*** Opening of RECORDS SUPPLIED ***

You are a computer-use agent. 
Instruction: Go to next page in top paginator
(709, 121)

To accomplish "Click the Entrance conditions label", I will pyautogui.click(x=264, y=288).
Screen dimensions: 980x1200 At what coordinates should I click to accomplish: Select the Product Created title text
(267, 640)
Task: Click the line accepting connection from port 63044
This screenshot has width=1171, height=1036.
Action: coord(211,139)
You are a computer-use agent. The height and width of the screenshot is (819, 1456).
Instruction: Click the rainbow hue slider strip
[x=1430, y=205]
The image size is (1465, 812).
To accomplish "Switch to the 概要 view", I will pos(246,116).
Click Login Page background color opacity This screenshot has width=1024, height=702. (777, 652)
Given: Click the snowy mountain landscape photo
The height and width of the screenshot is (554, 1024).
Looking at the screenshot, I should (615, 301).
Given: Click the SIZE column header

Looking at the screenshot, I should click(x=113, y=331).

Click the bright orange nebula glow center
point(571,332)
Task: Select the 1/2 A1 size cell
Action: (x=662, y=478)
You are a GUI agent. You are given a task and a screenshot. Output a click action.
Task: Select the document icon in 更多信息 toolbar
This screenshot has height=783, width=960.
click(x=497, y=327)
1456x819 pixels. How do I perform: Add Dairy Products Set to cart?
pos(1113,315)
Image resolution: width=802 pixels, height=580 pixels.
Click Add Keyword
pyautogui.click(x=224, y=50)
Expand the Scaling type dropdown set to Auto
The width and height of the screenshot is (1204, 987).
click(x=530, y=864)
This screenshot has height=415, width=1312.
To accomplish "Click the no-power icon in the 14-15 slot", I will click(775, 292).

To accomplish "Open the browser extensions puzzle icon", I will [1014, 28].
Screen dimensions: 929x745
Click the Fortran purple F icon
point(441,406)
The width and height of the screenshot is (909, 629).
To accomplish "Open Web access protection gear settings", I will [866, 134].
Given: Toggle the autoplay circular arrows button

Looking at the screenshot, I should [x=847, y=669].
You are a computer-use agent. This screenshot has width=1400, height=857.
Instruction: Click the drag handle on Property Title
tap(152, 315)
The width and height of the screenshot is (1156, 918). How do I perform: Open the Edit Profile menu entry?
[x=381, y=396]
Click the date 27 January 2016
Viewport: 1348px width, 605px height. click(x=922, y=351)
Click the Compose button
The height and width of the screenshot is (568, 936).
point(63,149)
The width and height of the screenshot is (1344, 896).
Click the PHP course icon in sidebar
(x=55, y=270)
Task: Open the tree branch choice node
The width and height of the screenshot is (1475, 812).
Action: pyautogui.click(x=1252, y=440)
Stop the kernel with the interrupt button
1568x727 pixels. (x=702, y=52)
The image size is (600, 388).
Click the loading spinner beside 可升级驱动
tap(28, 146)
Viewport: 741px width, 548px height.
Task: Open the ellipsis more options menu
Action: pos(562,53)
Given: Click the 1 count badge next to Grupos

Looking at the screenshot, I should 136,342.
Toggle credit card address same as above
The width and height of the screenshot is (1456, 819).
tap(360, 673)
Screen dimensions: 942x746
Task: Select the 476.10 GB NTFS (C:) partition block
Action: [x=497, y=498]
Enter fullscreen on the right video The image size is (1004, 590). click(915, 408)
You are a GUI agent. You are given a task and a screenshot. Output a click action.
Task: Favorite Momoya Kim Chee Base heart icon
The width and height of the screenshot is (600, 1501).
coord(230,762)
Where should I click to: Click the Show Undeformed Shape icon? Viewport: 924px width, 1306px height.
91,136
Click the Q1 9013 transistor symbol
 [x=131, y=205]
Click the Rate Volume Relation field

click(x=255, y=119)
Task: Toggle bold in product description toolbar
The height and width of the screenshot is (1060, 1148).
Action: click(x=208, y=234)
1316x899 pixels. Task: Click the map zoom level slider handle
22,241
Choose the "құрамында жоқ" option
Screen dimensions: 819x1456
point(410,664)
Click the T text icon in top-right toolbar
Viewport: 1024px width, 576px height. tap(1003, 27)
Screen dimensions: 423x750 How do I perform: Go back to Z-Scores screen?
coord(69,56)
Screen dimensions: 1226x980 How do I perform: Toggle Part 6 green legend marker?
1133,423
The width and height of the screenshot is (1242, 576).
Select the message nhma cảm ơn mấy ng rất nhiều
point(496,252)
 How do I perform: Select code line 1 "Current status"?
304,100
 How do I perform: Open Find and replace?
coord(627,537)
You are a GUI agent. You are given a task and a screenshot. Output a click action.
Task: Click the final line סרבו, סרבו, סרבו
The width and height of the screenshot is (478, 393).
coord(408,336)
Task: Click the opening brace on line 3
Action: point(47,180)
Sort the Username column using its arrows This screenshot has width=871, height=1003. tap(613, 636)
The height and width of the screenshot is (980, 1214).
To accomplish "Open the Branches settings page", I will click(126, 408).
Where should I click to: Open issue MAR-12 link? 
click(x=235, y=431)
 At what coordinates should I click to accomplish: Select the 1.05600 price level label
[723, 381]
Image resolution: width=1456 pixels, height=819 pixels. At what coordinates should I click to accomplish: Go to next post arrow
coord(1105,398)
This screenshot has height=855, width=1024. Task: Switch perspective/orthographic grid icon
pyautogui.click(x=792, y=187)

*** Close of RECORDS SUPPLIED ***

TASK TO CARRY OUT: Retype all of the material exactly as it stands above.

ANSWER TO THIS TASK:
You are a computer-use agent. 
Instruction: Go to next page in top paginator
(709, 121)

To accomplish "Click the Entrance conditions label", I will pyautogui.click(x=264, y=288).
Screen dimensions: 980x1200 At what coordinates should I click to accomplish: Select the Product Created title text
(267, 640)
Task: Click the line accepting connection from port 63044
This screenshot has width=1171, height=1036.
Action: coord(211,139)
You are a computer-use agent. The height and width of the screenshot is (819, 1456).
Instruction: Click the rainbow hue slider strip
[x=1430, y=205]
The image size is (1465, 812).
To accomplish "Switch to the 概要 view", I will pos(246,116).
Click Login Page background color opacity This screenshot has width=1024, height=702. (777, 652)
Given: Click the snowy mountain landscape photo
The height and width of the screenshot is (554, 1024).
Looking at the screenshot, I should (615, 301).
Given: Click the SIZE column header

Looking at the screenshot, I should click(x=113, y=331).

Click the bright orange nebula glow center
point(571,332)
Task: Select the 1/2 A1 size cell
Action: (x=662, y=478)
You are a GUI agent. You are given a task and a screenshot. Output a click action.
Task: Select the document icon in 更多信息 toolbar
This screenshot has height=783, width=960.
click(x=497, y=327)
1456x819 pixels. How do I perform: Add Dairy Products Set to cart?
pos(1113,315)
Image resolution: width=802 pixels, height=580 pixels.
Click Add Keyword
pyautogui.click(x=224, y=50)
Expand the Scaling type dropdown set to Auto
The width and height of the screenshot is (1204, 987).
click(x=530, y=864)
This screenshot has height=415, width=1312.
To accomplish "Click the no-power icon in the 14-15 slot", I will click(775, 292).

To accomplish "Open the browser extensions puzzle icon", I will [1014, 28].
Screen dimensions: 929x745
Click the Fortran purple F icon
point(441,406)
The width and height of the screenshot is (909, 629).
To accomplish "Open Web access protection gear settings", I will [866, 134].
Given: Toggle the autoplay circular arrows button

Looking at the screenshot, I should [x=847, y=669].
You are a computer-use agent. This screenshot has width=1400, height=857.
Instruction: Click the drag handle on Property Title
tap(152, 315)
The width and height of the screenshot is (1156, 918). How do I perform: Open the Edit Profile menu entry?
[x=381, y=396]
Click the date 27 January 2016
Viewport: 1348px width, 605px height. click(x=922, y=351)
Click the Compose button
The height and width of the screenshot is (568, 936).
point(63,149)
The width and height of the screenshot is (1344, 896).
Click the PHP course icon in sidebar
(x=55, y=270)
Task: Open the tree branch choice node
The width and height of the screenshot is (1475, 812).
Action: pyautogui.click(x=1252, y=440)
Stop the kernel with the interrupt button
1568x727 pixels. (x=702, y=52)
The image size is (600, 388).
Click the loading spinner beside 可升级驱动
tap(28, 146)
Viewport: 741px width, 548px height.
Task: Open the ellipsis more options menu
Action: pos(562,53)
Given: Click the 1 count badge next to Grupos

Looking at the screenshot, I should 136,342.
Toggle credit card address same as above
The width and height of the screenshot is (1456, 819).
tap(360, 673)
Screen dimensions: 942x746
Task: Select the 476.10 GB NTFS (C:) partition block
Action: [x=497, y=498]
Enter fullscreen on the right video The image size is (1004, 590). click(915, 408)
You are a GUI agent. You are given a task and a screenshot. Output a click action.
Task: Favorite Momoya Kim Chee Base heart icon
The width and height of the screenshot is (600, 1501).
coord(230,762)
Where should I click to: Click the Show Undeformed Shape icon? Viewport: 924px width, 1306px height.
91,136
Click the Q1 9013 transistor symbol
 [x=131, y=205]
Click the Rate Volume Relation field

click(x=255, y=119)
Task: Toggle bold in product description toolbar
The height and width of the screenshot is (1060, 1148).
Action: click(x=208, y=234)
1316x899 pixels. Task: Click the map zoom level slider handle
22,241
Choose the "құрамында жоқ" option
Screen dimensions: 819x1456
point(410,664)
Click the T text icon in top-right toolbar
Viewport: 1024px width, 576px height. tap(1003, 27)
Screen dimensions: 423x750 How do I perform: Go back to Z-Scores screen?
coord(69,56)
Screen dimensions: 1226x980 How do I perform: Toggle Part 6 green legend marker?
1133,423
The width and height of the screenshot is (1242, 576).
Select the message nhma cảm ơn mấy ng rất nhiều
point(496,252)
 How do I perform: Select code line 1 "Current status"?
304,100
 How do I perform: Open Find and replace?
coord(627,537)
You are a GUI agent. You are given a task and a screenshot. Output a click action.
Task: Click the final line סרבו, סרבו, סרבו
The width and height of the screenshot is (478, 393).
coord(408,336)
Task: Click the opening brace on line 3
Action: point(47,180)
Sort the Username column using its arrows This screenshot has width=871, height=1003. tap(613, 636)
The height and width of the screenshot is (980, 1214).
To accomplish "Open the Branches settings page", I will click(126, 408).
Where should I click to: Open issue MAR-12 link? 
click(x=235, y=431)
 At what coordinates should I click to accomplish: Select the 1.05600 price level label
[723, 381]
Image resolution: width=1456 pixels, height=819 pixels. At what coordinates should I click to accomplish: Go to next post arrow
coord(1105,398)
This screenshot has height=855, width=1024. Task: Switch perspective/orthographic grid icon
pyautogui.click(x=792, y=187)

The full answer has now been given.